_Problems to work on:_
1. Reproduce the part of the nail tips thread between "2) For those" and "of pink. Gorgeous!", inclusive.
2. Continue the nail tips thread from where it stops.

_Given text:_

** START **

# Two quick nail tips I've picked up



## Aquilah (Aug 18, 2007)

1) For a quick "instant manicure" and nicely buffed looking nails, just apply a nice coat of OPI Ridge Filler and some clear coat on top. Makes your nails look like you just stepped out of the salon.

2) For those who watch Food Network and always wanted to know what gorgeous color Giada De Laurentiis uses, it's OPI Bubble Bath. Gives your nails a nicely manicured look. Bubble Bath is like a soft vanilla milkshake color with a hint of pink. Gorgeous!


----------



## adrianavanessa (Aug 18, 2007)

Thanks!!! I always wondered what color Giada uses. =)


----------



## Aquilah (Aug 18, 2007)

Me too, and I finally found it on someone's blog. They flat out asked her at a book signing LOL! Giada says a lot of people always think it's Essie, but she prefers OPI since it holds up better for her.


----------



## michal_cohen (Aug 18, 2007)

great tips


----------



## SqueeKee (Aug 18, 2007)

Nice tips, too bad I don't give two hoots about how my nails look as long as they're clean! LOL!




I'm so lazy when it comes to nails!


----------



## smoochies (Aug 23, 2007)

thanks for the tip, i was just looking for a manicure nail color.


----------



## kittykupkake (Aug 24, 2007)

Thanks! I've gotta buy that now! I like OPI passion for a nice pinkie look too


----------



## Colorlicious (Aug 24, 2007)

cool, thanks for posting!


----------



## princessmich (Aug 24, 2007)

** END **

_Data shown:_

** START **

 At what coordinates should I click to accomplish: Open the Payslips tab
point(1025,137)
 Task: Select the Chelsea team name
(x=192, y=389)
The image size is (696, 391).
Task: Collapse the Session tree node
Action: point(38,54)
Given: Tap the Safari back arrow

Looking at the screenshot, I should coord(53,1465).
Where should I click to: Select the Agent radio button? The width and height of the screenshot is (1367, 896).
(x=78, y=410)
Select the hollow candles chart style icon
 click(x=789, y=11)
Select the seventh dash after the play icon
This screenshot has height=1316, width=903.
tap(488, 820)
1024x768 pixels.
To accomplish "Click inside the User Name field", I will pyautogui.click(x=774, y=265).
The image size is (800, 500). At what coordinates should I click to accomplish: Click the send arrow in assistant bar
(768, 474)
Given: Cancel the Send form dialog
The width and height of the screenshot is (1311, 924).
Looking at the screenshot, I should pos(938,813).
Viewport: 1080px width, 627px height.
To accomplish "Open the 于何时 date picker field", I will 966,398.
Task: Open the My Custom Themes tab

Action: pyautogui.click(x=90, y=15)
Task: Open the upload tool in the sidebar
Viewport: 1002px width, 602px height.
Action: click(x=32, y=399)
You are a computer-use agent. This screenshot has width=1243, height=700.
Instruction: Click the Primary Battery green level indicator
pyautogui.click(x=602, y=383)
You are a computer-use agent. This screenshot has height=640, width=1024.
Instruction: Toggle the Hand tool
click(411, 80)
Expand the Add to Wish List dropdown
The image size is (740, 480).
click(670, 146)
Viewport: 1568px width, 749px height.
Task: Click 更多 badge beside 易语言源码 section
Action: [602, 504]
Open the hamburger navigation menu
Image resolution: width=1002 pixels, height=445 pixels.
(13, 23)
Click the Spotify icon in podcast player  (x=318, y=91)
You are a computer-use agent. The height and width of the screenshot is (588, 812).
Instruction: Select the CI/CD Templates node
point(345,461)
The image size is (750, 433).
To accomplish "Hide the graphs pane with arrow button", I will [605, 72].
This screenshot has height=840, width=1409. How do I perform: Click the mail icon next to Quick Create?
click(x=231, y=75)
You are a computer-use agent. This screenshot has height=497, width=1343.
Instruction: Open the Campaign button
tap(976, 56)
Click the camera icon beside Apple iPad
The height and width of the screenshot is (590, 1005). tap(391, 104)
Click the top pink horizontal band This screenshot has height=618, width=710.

** END **

_Responses in order:_
1.
2) For those who watch Food Network and always wanted to know what gorgeous color Giada De Laurentiis uses, it's OPI Bubble Bath. Gives your nails a nicely manicured look. Bubble Bath is like a soft vanilla milkshake color with a hint of pink. Gorgeous!

2.
Thanks for sharing. Only today i was watching the Food Network and i wondered what color Giada was wearing. Now I know


----------



## Aquilah (Aug 24, 2007)

I finally ran out and bought it, and I'm absolutely in love with OPI Bubble Bath! I'm redoing my nails this weekend, so I'll post pics when I'm done


----------



## emily_3383 (Aug 27, 2007)

Im going to check out the OPI polish.


----------



## MindySue (Aug 27, 2007)

Originally Posted by *Kee* /img/forum/go_quote.gif Nice tips, too bad I don't give two hoots about how my nails look as long as they're clean! LOL!



I'm so lazy when it comes to nails! ditto! cause of my job though, now that i dont have to work there anymore i might start painting them again!


----------



## -Liz- (Aug 31, 2007)

great tips, thanks lovey


----------



## Aquilah (Aug 31, 2007)

I didn't end up posting pics (obviously)... I ended up falling in love with the new Russian Collection polishes. I did my toes with "An Affair in Red Square," and I'm debating on whether or not to wait another week or go ahead and do them this weekend in "Catherine the Grape." That's a GORGEOUS collection! Anywho! If I do my nails w/ Bubble Bath this week, I'll definitely post pics!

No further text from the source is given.